My research asks: how might spiritual and devotional sensibilities govern the shape of sound and meaning in lyric poetry? How might the devotional impulses within lyric traditions be considered from a literary perspective? And how might literary criticism account for the spiritual awareness of devotional and non-religious poetry beyond the contemporary categories of the religious and the secular? Questions like these have informed my research in the fields of British Romantic literature, English poetry, and poetics.
Dissertation | William Wordsworth and the Poetics of Natural Piety
My dissertation participates in a new wave of post-secular study of Romantic religion. Through close readings of many of Wordsworth’s most celebrated poems, my chapters develop a critical vocabulary by which literary criticism might discuss the formal enactments of spiritual and devotional experience in the Romantic lyric. I argue that Wordsworth’s “natural piety” is an important spiritual sensibility for Romantic-era poetics. My claim cuts against the grain of prevailing secularization theses. For the past sixty years, an important strain of scholarship has regarded—and sometimes dismissed—Wordsworth’s verse as a strain of secularism that adopts imitative religious language but avoids a deeper spiritual commitment. These arguments rely on a critical binary that makes religion synonymous with transcendent, institutional, even orthodox religion, and secularism with pantheism, irreligion, or even atheism. The religious impulse of Wordsworth’s poetry is more complex than this binary allows. I argue that Wordsworth should be understood within a broader framework of spiritual continuity rather than religious departure.

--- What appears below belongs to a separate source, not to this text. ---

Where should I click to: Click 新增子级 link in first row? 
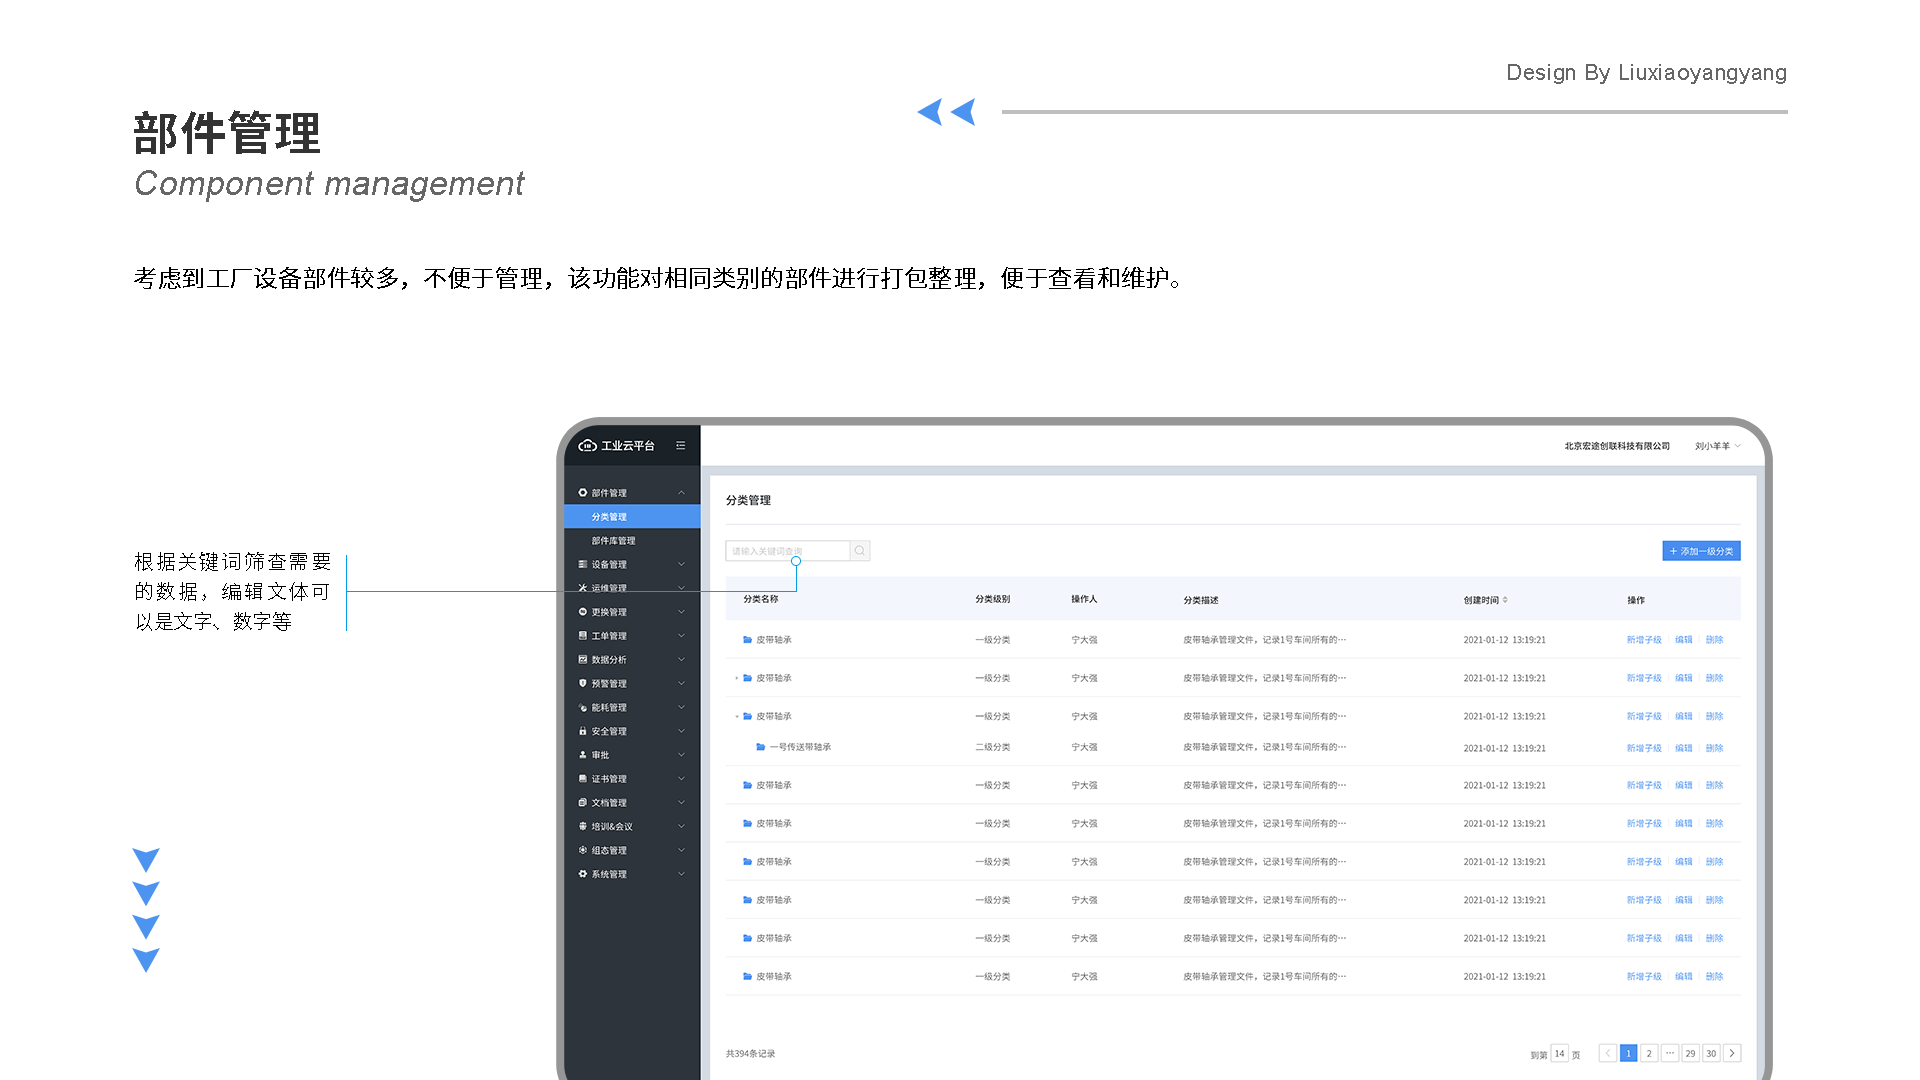tap(1643, 640)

Research Interests. While my research focuses primarily upon English Romantic literature, my interests often lead me across disciplines and periods. My conference presentations, articles, and teaching experiences have covered aspects of early church and medieval theology, English medieval allegory, Shakespeare, sixteenth-century English theology, seventeenth-century devotional literature, the prose and poetry of the English Puritans and Carolingian divines, eighteenth-century English poetry and science, German idealism and early German Romanticism (Frühromantik), American Romantic poetry, Victorian novelists such as George MacDonald and Lewis Carroll, authors of the twentieth-century Oxford fantasy movement, contemporary poetry, and rhetoric and composition.